• _DOCUMENT SEGMENT_
Hungarian Space Camp

History
The camp was founded by Aunt Magdi, the "Space Granny" in 1994. Her intent was to introduce space research and astronautics to the youth. That time the program of the camp consisted mostly of lectures presented by the best-known Hungarian scientists in the field. Later the camp had a younger leadership, leading to a shift to more active and creative programs. From 2010 the duration of the camp is one week, from Sunday to Saturday. 
The participants are students between the age of 13 and 18, all interested in sciences and space topics. We are proud of the fact that the ratio of the girls among the participants is approaching 50%. About quarter of the students return next year and every fifth student becomes a regular camper. Some acknowledged space researchers started their "space career" in the Space Camp, like two of the Secretary Generals and several Members of Board.

Locations
1994 – Kecskemét, 1995 – Eger, 1996 – Veszprém, 1997 – Veszprém, 1998 – Győr, 1999 – Kecskemét, 2000 – Sopron, 2001 – Debrecen, 2002 – Székesfehérvár, 2003 – Budapest, 2004 – Kiskunhalas, 2005 – Gyulaháza, 2006 – Szentlélek, 2007 – Hollóstető, 2008 – Szentlélek, 2010 – Gyomaendrőd, 2011 – Sátoraljaújhely, 2012 – Kecskemét, 2013 – Alsómocsolád, 2014 – Felsőtárkány, 2015 – Sopron, 2016 – Debrecen, 2017 – Bakonybél, 2018 - Zalaegerszeg, 2019 - Sátoraljaújhely, 2020 - virtual (3-day online event), 2021 - virtual (3-day online event), 2022 - Székesfehérvár (planned)

Student Competition
MANT organizes a competition for primary and secondary school students every year. The topics announced in around October are always different, but focus on a current aspect of space research and exploration.

The students can enter the competition in a variety of ways: by writing an essay, by submitting a drawing, a project plan, a short video, or by solving a list of problems related to the actual topic. Small teams of two or three students are also welcome. The applications are rated in two age categories by experts. The prizes for the best include participation in the Hungarian summer youth space camp for free or for a reduced fee; science books and magazines; a visit to a selected space research institute or company; free one-year membership in our society.

The competition is open for visually impaired students as well. Their works are evaluated separately.

Lectures and Activities
In the camp space researchers and astronautical experts give lectures. Topics cover a wide range, from the basics of astronomy through problems of space debris to deciding the dilemma if Pluto is a planet or not. Other activities include several practical exercises make the camp exciting, e.g. water rocketry, underwater assembly, creating stereo pictures, astronomical observation, excursions, bathing, etc.  There is a main topic every year which meets the topic of the Student Competition.

Mentor Program
Since 2015 private individuals and companies are invited to co-finance the Hungarian Space Camp as Mentors. MANT welcomes financial support of participation of needy students from Hungary and from the Hungarian diaspora in the surrounding countries. In the past years about one fifth of the participants was able to join the Camp by favor of a Mentor.

Student competition
MANT yearly announces a Student Competition for primary and secondary school students, since 1992. The topics announced around October are always different, but focus on a current aspect of space research and exploration. The topic of the Student Competition is going to be the main topic of the Space Camp of that year. E.g. title of the Competition was "Civilians in Space" in 2014, "Beyond Mars" in 2015 and "Cleaning in Space" in 2017.

• _WRITTEN PROBLEM A_
In the listing, replace "link" with "button" from the line that contains "This screenshot has height=491, width=770." through the end of the listing. Leave everything else unchanged, return only those lines, and omit the pictures.

• _AVAILABLE RECORDS_
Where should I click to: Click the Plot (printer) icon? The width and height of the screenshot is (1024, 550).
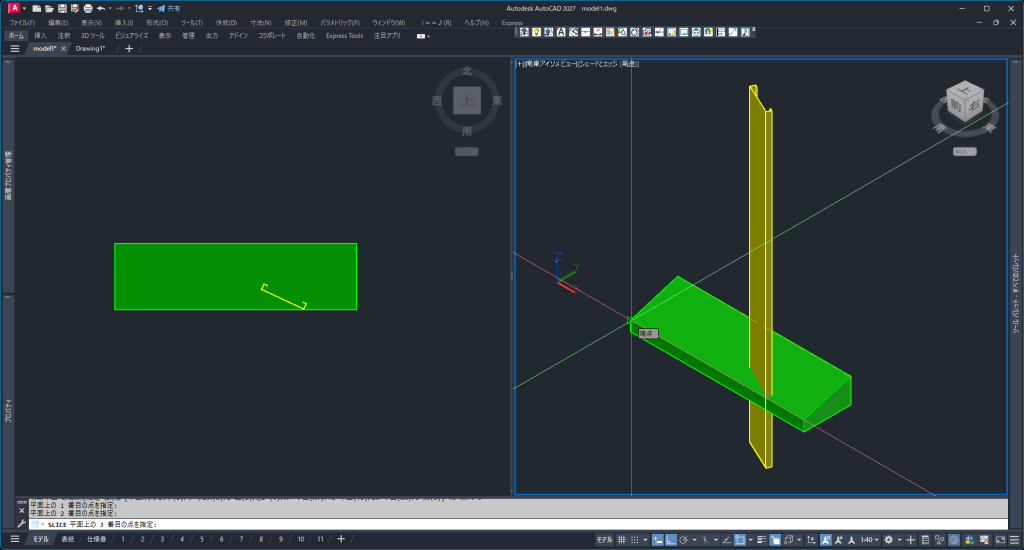tap(88, 8)
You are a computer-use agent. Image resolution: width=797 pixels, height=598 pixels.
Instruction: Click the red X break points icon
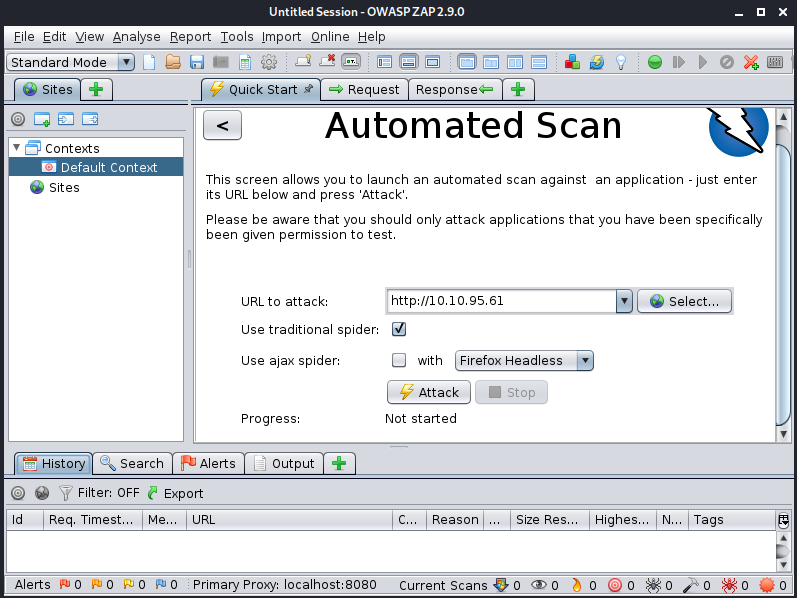point(751,62)
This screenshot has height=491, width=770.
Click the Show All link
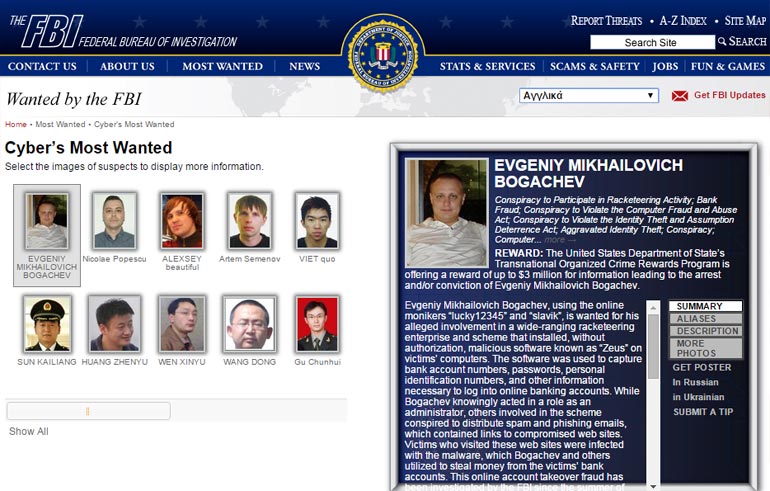click(28, 431)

• _WRITTEN PROBLEM B_
Translate this sentence from the Hungarian Space Camp page into Spanish: "The competition is open for visually impaired students as well."

• _EXERCISE ANSWER A_
This screenshot has height=491, width=770.
Click the Show All button
click(28, 431)

• _EXERCISE ANSWER B_
La competencia también está abierta a estudiantes con discapacidad visual.